In recent years much of the attendance data shared by the Ministry of Education makes for concerning reading.  In 2019 only 52% of secondary school students in the wider Taranaki, Whanganui, Manawatū region were recorded as attending school regularly.

While the statistics for Palmerston North Boys' High School are much higher than this, within our school there is significant individual variation.  What both the regional data and the data for our school have in common is that there is a direct correlation between attendance levels and academic achievement.  Simply put, students who attend school regularly are far more likely to achieve NCEA qualifications than those whose attendance levels are lower.  A recent Ministry of Education report exploring the relationship between attendance and attainment stated: 

"School attendance is the most crucial prerequisite for quality education - students cannot learn if they are not at school."

This same report concludes that when attendance is below 95% there is a reduction in levels of achievement.  While 95% sounds high, it still means missing half a day of school per fortnight.  The New Zealand Ministry of Education uses 90% or higher as its cut-off point for measuring regular attendance.  This means that there are students whose level of attendance is having a negative impact on their academic achievement, yet they are considered as regular attendees at school.  Interestingly, in a number of other countries 90% attendance at school would be the level that triggers concern, rather than having them considered as regular attendees.

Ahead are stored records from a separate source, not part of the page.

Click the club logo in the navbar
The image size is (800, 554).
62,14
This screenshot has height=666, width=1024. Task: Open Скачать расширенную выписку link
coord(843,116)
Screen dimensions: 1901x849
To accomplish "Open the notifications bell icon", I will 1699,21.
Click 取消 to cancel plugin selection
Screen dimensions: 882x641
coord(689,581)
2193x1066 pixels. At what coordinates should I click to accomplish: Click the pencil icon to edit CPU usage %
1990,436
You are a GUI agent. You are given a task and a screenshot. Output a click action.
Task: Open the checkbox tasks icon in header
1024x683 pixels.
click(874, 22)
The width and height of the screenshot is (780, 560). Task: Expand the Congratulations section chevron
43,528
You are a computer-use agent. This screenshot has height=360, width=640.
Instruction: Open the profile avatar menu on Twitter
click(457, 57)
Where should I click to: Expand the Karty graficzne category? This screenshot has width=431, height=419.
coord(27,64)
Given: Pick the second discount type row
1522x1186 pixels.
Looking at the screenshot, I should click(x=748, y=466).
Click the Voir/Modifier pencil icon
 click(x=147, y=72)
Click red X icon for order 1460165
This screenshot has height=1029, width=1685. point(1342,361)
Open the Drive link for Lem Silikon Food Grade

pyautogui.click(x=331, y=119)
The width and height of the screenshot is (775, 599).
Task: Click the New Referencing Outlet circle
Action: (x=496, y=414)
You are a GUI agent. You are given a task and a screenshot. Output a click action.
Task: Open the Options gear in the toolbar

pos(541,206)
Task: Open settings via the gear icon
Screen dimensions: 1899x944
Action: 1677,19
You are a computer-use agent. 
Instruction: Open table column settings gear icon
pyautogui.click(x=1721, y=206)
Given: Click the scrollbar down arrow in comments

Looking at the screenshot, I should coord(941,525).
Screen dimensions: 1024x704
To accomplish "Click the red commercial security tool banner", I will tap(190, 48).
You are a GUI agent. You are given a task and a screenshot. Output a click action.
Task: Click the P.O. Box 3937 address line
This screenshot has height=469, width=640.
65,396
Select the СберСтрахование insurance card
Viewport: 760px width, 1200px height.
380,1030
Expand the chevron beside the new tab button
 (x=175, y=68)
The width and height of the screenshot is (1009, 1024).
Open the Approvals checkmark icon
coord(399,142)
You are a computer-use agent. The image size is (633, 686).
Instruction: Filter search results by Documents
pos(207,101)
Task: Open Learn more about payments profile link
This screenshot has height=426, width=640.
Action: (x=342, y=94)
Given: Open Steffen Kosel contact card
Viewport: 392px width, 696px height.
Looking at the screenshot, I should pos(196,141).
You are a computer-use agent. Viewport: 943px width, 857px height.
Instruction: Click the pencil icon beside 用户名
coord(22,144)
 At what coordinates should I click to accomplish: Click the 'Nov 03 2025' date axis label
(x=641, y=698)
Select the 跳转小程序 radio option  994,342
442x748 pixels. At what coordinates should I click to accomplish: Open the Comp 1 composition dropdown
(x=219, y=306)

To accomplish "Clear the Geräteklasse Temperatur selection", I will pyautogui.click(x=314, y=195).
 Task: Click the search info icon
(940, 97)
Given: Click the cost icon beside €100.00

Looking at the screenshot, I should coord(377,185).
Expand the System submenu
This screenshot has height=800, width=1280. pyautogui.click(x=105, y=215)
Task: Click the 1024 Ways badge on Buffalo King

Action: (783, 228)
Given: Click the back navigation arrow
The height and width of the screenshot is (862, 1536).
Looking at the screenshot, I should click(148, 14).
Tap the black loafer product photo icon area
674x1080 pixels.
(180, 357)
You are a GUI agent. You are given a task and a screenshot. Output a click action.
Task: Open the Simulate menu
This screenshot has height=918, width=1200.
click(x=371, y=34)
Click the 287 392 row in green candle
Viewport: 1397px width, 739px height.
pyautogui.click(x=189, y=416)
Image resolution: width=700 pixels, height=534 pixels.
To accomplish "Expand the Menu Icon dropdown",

Students who attend school 100% of the time achieve, on average, 13 to 15 more credits in NCEA than do students who attend 90% of the time.  To put it into another context, 90% attendance means that a student is absent from school for one day per fortnight.  If we put that into a workplace context, for most of us, this level of attendance would put our continued employment in jeopardy.  

In 2019, the then Associate Minister of Education Tracey Martin, identified that  “students attending 95 percent of days in Year 10 later get an average of 75 credits at Level 3”, easily enough to gain the qualification. Conversely, of “Year 10s who attend 85 percent of the time, only about half go on to achieve NCEA Level 3.”

Attendance and Achievement - NCEA Level 2 and Level 3 — Image by: He Whakaaro EDUCATION INSIGHTS

The impacts of lower school attendance are greater for some groups.  The report identifies students from disadvantaged backgrounds as having their achievement levels affected to a greater extent by lower attendance.  It also finds that the impacts of lower attendance are particularly harmful for Pākehā and Māori students when compared to other groups.  

Attendance and Achievement by Decile — Image by: He Whakaaro EDUCATION INSIGHTS

This report may also shed further light on the achievement gap.  In New Zealand, there is a growing gap between the achievement of girls and boys, with girls' achievement levels higher than boys in all measures of NCEA.  Their attendance at school is also higher.

Attendance and NCEA Achievement — Image by: He Whakaaro EDUCATION INSIGHTS

While this report considered achievement at NCEA, the impact of absence from school is cumulative.  It is not enough simply to improve attendance in any one year, although all attendance at school helps, regular attendance in all years of schooling is essential.  NCEA assesses skills and knowledge that are developed throughout a student's education, not simply knowledge and skills learnt in a single year.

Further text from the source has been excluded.